Collected data entries:
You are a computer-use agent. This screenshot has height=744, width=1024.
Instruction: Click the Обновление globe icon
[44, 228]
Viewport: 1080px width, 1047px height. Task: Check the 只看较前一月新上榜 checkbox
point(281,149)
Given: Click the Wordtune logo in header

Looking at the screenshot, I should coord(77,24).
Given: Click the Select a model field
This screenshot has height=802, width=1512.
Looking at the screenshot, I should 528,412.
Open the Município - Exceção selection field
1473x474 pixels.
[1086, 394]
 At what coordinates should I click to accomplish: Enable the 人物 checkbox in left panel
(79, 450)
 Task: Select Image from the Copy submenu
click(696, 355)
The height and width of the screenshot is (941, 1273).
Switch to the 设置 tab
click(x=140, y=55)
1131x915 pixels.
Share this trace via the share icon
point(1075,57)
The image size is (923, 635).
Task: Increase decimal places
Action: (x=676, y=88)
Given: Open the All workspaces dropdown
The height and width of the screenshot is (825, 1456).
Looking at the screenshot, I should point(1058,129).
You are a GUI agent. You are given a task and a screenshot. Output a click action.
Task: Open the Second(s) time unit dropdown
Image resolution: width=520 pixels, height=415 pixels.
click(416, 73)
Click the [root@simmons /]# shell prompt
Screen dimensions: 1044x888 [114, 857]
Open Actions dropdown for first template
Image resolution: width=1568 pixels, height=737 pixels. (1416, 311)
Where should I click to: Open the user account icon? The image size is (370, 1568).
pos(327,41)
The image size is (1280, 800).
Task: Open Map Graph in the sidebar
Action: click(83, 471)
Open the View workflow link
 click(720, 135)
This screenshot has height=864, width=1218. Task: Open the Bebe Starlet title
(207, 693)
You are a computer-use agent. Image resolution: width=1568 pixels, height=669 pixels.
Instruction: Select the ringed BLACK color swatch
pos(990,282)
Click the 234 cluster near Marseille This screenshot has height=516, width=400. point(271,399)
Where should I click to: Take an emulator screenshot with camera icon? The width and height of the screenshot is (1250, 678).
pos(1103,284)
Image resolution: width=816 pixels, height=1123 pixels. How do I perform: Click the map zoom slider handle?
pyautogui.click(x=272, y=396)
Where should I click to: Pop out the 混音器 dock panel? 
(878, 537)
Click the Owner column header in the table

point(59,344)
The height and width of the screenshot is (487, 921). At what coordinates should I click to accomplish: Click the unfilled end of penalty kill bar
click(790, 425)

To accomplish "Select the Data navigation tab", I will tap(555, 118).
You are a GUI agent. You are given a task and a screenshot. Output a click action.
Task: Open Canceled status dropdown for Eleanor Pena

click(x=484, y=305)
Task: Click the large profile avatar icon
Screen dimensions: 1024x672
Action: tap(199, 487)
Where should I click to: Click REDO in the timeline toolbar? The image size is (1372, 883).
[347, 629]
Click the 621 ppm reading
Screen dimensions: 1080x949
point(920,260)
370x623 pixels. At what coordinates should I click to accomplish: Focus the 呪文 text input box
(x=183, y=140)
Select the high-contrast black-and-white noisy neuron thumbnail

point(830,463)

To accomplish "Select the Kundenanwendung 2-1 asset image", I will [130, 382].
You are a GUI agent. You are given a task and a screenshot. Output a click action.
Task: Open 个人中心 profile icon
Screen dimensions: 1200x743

### [ACTIVITY]
When a line of the records holds the word "profile", copy that line.

### [THE COMPLETED TASK]
Task: Click the large profile avatar icon
Task: Open 个人中心 profile icon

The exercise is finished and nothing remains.